[Assignment] A line belongs in the answer if it contains "computer"; copy every such line from the entries below.

========================================

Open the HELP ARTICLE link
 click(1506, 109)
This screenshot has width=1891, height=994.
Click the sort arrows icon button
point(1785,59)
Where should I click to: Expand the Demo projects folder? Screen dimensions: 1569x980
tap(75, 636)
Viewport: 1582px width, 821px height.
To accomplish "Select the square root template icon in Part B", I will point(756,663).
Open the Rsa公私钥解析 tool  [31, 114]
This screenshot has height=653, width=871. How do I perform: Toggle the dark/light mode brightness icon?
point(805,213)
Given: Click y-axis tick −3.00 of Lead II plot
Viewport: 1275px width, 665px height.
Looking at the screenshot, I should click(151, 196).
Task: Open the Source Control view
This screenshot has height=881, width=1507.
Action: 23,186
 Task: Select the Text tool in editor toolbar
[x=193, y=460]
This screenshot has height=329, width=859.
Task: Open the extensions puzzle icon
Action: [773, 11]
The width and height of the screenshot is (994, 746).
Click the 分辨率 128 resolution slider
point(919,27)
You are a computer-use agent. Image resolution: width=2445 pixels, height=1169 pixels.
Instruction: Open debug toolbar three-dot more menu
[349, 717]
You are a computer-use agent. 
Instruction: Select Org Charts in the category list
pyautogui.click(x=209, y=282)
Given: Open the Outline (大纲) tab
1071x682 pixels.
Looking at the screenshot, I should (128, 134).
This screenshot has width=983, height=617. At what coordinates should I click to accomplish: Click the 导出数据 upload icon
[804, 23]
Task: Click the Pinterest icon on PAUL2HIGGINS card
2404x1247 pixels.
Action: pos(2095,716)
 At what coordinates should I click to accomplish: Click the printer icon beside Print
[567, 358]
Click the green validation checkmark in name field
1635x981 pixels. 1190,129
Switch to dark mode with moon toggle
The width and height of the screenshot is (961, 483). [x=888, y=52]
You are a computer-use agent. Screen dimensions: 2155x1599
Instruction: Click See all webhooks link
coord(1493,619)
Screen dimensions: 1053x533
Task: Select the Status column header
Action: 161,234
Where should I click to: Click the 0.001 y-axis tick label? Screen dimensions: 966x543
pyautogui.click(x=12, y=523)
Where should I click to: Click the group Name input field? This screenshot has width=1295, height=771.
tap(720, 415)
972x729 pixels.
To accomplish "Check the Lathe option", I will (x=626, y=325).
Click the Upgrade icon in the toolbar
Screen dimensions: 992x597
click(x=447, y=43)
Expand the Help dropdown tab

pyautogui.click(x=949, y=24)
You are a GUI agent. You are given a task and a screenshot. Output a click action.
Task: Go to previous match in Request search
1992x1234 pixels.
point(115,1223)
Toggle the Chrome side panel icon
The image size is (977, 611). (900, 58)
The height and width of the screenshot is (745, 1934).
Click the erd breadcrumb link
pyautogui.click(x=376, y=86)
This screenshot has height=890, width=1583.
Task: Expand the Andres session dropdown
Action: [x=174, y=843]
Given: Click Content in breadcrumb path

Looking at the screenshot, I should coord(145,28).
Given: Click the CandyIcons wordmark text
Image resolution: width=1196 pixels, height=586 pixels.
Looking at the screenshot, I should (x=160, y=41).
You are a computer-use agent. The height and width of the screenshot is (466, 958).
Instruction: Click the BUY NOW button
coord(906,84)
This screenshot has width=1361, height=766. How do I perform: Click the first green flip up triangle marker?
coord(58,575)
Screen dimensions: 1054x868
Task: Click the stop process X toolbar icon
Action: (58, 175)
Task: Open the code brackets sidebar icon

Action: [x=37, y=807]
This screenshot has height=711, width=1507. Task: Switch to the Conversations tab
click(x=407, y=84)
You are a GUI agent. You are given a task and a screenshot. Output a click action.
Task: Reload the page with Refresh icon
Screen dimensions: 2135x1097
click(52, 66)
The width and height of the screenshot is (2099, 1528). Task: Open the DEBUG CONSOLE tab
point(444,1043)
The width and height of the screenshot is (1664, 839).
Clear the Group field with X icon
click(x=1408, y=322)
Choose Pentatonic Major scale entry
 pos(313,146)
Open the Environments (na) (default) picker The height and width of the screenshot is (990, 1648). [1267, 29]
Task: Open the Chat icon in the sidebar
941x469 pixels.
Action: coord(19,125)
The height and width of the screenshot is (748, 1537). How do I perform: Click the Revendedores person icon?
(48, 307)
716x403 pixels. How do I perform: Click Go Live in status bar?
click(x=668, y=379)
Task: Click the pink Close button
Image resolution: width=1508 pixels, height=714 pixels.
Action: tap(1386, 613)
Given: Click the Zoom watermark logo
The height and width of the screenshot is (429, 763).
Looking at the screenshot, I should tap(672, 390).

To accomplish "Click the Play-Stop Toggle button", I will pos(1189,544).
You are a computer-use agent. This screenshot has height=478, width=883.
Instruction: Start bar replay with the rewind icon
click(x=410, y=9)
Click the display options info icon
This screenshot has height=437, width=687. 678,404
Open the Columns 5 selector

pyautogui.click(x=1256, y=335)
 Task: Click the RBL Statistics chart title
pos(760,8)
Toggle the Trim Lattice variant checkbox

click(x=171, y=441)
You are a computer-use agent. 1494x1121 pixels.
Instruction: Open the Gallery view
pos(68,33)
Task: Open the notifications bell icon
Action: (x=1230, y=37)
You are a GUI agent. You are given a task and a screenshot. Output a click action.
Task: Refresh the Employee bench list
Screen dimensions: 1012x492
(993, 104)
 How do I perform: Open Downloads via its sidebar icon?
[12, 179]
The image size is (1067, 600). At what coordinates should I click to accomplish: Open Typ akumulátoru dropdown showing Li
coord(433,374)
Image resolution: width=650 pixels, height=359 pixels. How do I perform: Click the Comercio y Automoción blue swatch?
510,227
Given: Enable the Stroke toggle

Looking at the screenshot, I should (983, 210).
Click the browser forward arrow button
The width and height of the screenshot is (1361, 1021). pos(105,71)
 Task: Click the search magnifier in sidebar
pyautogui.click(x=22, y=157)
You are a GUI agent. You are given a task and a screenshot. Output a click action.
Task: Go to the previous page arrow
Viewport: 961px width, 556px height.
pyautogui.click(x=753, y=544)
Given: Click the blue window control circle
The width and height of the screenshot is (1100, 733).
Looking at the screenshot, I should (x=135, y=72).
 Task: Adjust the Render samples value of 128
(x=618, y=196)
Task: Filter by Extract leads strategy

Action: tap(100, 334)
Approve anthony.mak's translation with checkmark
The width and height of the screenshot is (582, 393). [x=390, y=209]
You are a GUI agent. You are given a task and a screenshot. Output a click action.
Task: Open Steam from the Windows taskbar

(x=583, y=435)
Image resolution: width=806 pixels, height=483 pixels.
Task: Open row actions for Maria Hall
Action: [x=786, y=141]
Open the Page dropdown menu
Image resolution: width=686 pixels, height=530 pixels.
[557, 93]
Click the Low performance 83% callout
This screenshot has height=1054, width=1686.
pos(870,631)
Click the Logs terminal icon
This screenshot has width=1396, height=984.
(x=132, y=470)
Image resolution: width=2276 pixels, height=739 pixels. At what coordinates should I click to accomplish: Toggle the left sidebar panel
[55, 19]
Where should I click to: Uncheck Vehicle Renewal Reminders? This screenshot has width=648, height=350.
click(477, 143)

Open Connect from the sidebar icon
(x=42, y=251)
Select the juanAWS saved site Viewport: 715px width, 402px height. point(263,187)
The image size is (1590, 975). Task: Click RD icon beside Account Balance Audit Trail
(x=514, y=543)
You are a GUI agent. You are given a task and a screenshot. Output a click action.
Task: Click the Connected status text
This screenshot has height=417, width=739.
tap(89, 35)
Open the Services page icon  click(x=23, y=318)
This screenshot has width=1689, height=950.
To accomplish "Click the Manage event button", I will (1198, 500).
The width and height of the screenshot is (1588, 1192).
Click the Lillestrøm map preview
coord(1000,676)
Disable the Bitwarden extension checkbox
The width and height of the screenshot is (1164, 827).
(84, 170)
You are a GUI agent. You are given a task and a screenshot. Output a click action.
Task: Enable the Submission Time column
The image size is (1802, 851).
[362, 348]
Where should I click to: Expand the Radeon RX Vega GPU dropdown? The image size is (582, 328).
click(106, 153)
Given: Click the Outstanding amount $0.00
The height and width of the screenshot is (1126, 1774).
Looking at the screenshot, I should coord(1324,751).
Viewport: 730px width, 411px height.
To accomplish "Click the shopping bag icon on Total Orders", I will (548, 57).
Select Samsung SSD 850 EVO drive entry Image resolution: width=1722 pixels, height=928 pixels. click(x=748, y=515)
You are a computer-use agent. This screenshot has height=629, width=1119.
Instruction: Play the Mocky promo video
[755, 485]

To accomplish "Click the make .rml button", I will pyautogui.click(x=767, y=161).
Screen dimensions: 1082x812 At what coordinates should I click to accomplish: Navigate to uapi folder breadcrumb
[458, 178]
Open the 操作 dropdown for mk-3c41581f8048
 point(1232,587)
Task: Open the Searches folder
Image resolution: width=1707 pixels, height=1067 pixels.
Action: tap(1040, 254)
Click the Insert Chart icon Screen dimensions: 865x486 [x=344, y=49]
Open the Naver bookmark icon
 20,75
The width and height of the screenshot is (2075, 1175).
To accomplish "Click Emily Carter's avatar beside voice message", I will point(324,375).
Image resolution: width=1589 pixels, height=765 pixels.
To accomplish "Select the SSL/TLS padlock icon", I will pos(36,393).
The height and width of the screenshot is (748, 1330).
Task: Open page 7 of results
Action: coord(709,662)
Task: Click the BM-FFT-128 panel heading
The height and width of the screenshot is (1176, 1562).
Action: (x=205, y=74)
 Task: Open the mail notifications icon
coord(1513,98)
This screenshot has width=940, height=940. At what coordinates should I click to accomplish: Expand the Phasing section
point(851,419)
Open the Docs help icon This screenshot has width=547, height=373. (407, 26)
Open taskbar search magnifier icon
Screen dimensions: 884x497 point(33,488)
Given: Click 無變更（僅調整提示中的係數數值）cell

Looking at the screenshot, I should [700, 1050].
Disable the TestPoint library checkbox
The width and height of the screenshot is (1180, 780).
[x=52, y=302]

========================================

[Result for this exercise]
You are a computer-use agent. Image resolution: width=2445 pixels, height=1169 pixels.
You are a computer-use agent. 
You are a computer-use agent. Screen dimensions: 2155x1599
You are a computer-use agent. The height and width of the screenshot is (466, 958).
You are a computer-use agent. This screenshot has height=478, width=883.
You are a computer-use agent. 1494x1121 pixels.
You are a computer-use agent. This screenshot has height=629, width=1119.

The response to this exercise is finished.